To get approval, your insurance company may want to see that you've "failed" on two or three oral preventatives first. You may also need to keep a headache diary (I track mine in a note on my phone) that shows you're having 15 or more headache days per month.
Once you've started the shots, your insurance will probably require documentation of improvement to continue paying for the treatment. Depending on your plan, you may also need to come for a follow-up visit between shots.
Note, however, that if Botox is used as an off-label treatment (meaning it's used in a way not approved by the FDA, like in children or adolescents), insurance companies may not cover it, per the AMF.

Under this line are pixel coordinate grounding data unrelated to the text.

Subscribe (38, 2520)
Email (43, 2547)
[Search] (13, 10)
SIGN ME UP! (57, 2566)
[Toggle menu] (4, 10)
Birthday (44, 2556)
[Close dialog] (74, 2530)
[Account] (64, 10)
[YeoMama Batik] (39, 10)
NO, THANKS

If you don't experience relief from migraine right away, don't swear off the treatment immediately. Dr. Najib recommends trying two rounds of Botox before making a decision about whether it's working for you. Even if the treatment ends up helping after the first round, he says results typically take two to four weeks to kick in. There's no taper required to discontinue the treatment.
Though the same drug is used for both migraine prevention and cosmetic purposes, the amount and placement of Botox varies depending on your goals.
You may find some level of relief when you get Botox for cosmetic purposes. However, when you receive Botox from an esthetician, you're not getting injections in the same spots as you would in a doctor's office. This means you'll miss the drug's full migraine-busting effect.
This is where it gets a little murky, and opinions vary depending on who you ask. The manufacturer of Botox recommends not exceeding 400 units in a three-month span. Since your neurologist will administer 155 units, technically you have wiggle room if you want to visit an esthetician for Botox, too. However, this can be problematic.
"There is a theoretical risk of developing antibodies to Botox if it's given more frequently," explains Dr. Donnelly. If you'd like to do both, it's best to check with your provider before booking an appointment with your esthetician.
Overall, if you're finding yourself planning your life around your migraines, you may want to make it a point to chat with your doctor about using this multitasking drug to reduce the frequency of the attacks. I know doing so has drastically changed my life-and it might help you, too.